Among the entries below, find each line holding "accomplish" and return it.

▶ [DATA PROVIDED]
□ □ □ □ □

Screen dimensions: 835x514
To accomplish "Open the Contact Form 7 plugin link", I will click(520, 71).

□ □ □ □ □

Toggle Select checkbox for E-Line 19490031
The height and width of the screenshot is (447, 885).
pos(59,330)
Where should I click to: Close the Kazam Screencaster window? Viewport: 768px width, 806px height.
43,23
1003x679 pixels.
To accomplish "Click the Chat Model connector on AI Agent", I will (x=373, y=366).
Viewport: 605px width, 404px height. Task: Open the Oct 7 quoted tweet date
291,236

□ □ □ □ □

▶ [REPLY]
To accomplish "Open the Contact Form 7 plugin link", I will click(520, 71).
To accomplish "Click the Chat Model connector on AI Agent", I will (x=373, y=366).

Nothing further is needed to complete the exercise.